■ **WHAT THE TASK ASKS**
Scan the data for "arrows" and copy each matching line.

==== DATA TO USE

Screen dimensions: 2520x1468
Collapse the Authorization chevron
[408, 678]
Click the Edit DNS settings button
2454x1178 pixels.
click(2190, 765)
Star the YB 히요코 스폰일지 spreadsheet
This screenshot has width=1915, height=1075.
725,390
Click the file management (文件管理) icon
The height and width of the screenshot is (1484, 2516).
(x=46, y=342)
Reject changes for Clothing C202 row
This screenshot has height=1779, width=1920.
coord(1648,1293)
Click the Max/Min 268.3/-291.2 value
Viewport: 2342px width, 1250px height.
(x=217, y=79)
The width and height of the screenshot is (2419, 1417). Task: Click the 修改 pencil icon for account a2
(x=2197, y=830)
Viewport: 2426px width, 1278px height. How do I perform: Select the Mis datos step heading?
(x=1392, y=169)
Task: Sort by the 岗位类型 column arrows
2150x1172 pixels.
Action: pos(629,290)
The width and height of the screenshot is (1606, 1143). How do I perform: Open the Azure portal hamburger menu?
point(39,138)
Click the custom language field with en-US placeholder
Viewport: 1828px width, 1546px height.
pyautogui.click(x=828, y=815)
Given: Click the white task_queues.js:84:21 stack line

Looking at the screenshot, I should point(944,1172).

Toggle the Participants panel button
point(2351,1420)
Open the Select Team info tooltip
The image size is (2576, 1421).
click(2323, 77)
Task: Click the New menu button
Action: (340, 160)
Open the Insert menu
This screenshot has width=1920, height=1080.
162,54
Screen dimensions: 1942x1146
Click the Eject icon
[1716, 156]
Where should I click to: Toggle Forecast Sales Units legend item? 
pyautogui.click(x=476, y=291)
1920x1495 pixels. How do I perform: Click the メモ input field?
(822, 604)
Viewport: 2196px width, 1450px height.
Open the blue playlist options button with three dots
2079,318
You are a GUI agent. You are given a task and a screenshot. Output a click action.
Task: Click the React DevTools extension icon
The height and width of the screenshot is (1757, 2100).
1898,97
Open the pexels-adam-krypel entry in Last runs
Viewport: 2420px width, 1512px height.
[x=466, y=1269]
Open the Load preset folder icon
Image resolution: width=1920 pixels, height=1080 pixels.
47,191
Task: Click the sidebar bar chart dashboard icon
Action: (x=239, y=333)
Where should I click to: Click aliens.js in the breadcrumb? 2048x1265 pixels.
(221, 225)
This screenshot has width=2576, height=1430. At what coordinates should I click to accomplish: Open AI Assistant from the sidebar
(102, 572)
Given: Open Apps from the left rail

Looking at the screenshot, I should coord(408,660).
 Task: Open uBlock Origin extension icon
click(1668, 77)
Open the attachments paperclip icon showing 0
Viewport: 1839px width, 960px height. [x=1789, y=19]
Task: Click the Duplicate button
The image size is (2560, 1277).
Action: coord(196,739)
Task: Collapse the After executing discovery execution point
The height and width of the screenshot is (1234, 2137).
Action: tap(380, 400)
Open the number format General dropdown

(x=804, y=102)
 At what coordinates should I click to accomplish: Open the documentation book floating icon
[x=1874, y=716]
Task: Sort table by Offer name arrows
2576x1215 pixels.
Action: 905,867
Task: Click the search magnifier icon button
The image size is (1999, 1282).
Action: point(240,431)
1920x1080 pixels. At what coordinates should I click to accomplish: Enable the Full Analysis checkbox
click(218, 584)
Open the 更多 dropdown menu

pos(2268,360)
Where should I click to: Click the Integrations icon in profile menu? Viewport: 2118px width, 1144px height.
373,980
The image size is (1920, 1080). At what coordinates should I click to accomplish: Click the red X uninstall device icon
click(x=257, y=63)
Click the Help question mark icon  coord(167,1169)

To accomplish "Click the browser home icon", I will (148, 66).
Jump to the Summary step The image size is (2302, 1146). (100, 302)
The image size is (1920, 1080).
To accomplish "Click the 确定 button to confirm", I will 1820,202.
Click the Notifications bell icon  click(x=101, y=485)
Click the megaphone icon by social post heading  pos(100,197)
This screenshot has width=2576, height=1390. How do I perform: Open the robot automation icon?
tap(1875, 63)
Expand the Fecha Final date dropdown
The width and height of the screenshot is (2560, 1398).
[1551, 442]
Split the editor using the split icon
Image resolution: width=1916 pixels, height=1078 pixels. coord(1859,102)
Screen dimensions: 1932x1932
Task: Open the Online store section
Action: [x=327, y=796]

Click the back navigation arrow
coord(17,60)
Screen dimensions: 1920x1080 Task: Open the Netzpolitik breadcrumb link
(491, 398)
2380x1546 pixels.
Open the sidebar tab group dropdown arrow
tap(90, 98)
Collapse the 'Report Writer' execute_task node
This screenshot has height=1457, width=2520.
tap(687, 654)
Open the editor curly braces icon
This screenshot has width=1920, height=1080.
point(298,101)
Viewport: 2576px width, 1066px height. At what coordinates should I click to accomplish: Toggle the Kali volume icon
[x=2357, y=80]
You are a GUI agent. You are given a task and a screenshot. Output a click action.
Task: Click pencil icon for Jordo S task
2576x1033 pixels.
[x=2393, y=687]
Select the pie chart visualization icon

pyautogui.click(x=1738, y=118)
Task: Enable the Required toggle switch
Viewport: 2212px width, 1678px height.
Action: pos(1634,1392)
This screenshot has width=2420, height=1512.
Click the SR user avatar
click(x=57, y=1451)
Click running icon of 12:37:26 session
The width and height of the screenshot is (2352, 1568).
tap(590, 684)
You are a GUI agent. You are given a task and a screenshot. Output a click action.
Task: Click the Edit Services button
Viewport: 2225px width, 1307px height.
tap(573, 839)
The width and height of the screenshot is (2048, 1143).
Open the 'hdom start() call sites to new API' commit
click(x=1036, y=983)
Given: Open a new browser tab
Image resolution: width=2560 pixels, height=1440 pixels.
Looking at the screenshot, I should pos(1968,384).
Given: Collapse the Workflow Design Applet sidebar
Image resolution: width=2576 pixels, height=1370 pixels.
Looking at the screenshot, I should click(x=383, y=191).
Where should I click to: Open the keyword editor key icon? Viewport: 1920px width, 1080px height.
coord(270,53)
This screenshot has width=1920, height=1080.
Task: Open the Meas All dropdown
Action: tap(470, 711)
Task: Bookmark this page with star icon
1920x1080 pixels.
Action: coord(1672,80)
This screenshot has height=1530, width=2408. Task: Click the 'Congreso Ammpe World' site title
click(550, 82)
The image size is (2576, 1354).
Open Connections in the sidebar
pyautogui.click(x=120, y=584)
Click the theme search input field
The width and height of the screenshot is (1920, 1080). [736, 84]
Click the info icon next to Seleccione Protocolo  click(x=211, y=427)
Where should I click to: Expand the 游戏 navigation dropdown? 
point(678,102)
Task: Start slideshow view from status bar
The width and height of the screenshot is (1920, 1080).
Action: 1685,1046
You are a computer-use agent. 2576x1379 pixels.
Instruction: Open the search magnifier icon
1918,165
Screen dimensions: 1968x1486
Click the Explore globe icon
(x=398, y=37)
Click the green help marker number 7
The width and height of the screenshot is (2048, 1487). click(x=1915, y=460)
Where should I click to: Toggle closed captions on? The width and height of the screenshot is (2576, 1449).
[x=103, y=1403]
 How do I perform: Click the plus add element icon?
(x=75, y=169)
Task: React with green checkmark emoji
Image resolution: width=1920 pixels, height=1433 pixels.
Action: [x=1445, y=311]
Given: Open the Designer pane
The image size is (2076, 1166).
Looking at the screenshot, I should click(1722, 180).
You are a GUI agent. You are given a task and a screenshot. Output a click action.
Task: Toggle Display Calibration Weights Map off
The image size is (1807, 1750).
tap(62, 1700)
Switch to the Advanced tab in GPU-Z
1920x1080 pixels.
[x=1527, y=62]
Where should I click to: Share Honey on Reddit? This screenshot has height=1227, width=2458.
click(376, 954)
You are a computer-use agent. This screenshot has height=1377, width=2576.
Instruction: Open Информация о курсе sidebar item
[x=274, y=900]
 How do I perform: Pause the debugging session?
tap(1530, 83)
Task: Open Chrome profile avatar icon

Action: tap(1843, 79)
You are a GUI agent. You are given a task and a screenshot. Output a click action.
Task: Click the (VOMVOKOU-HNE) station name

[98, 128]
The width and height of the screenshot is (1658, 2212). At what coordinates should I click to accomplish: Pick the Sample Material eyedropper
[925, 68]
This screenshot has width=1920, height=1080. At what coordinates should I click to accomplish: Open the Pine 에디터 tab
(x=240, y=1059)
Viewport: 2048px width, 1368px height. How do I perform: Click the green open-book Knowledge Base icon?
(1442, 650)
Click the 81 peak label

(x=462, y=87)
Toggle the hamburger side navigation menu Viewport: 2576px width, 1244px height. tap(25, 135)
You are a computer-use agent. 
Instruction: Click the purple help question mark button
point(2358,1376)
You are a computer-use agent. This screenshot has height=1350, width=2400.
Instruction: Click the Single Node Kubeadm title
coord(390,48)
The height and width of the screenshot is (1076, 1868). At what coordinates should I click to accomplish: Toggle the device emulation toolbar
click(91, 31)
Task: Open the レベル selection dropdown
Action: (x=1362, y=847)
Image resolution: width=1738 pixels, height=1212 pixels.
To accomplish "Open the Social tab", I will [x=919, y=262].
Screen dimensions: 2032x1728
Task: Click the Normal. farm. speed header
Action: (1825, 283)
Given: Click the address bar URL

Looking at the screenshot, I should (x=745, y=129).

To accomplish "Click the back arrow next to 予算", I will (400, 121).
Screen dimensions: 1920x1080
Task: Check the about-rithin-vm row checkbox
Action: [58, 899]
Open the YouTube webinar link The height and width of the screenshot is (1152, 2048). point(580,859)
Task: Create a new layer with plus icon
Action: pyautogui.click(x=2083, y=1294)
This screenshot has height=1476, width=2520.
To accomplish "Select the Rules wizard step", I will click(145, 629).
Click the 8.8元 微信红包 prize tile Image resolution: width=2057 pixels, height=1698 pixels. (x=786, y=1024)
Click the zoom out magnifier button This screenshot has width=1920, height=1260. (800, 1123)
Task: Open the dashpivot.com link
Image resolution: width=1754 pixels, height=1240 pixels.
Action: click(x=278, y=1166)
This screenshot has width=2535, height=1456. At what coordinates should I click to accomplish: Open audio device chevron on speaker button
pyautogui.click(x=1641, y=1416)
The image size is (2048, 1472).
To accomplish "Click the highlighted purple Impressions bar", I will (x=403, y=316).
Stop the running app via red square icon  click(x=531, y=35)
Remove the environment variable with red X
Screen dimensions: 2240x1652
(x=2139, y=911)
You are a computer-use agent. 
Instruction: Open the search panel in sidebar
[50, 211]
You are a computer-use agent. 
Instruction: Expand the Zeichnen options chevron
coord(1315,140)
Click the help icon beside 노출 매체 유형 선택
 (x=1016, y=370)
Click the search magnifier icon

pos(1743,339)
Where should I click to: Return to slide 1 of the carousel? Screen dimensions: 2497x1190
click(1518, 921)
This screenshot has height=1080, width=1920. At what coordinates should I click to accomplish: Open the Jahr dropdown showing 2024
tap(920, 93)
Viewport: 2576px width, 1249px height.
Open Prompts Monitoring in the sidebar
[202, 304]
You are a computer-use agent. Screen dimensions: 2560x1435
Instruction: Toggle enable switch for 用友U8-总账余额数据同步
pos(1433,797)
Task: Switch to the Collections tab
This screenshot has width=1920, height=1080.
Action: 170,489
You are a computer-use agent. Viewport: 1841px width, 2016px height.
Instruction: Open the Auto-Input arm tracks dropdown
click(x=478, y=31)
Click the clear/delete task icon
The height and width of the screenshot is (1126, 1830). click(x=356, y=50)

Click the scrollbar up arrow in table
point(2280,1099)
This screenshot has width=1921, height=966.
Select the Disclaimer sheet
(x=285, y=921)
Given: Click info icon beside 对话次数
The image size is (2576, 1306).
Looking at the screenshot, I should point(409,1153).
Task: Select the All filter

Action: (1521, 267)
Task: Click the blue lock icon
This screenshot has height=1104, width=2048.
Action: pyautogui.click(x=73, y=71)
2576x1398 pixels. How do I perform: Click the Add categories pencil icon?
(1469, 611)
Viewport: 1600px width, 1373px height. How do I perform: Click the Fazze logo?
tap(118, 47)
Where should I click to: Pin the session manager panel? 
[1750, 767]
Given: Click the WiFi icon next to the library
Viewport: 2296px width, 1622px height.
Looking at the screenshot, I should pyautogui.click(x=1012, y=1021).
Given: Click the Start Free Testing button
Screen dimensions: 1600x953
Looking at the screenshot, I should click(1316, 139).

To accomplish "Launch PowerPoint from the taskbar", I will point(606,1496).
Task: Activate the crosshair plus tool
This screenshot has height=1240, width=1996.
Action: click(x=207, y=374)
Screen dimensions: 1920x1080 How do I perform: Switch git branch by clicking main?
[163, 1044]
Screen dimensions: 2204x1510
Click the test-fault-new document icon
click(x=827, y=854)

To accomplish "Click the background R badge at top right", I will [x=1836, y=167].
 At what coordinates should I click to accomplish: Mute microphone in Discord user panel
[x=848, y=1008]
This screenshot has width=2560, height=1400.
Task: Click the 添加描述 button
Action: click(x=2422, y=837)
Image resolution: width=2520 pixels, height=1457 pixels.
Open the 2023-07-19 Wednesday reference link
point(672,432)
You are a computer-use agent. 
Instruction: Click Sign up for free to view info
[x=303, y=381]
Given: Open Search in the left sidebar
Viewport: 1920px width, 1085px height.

========

■ **RESPONSE AREA**
Task: Sort by the 岗位类型 column arrows
Task: Sort table by Offer name arrows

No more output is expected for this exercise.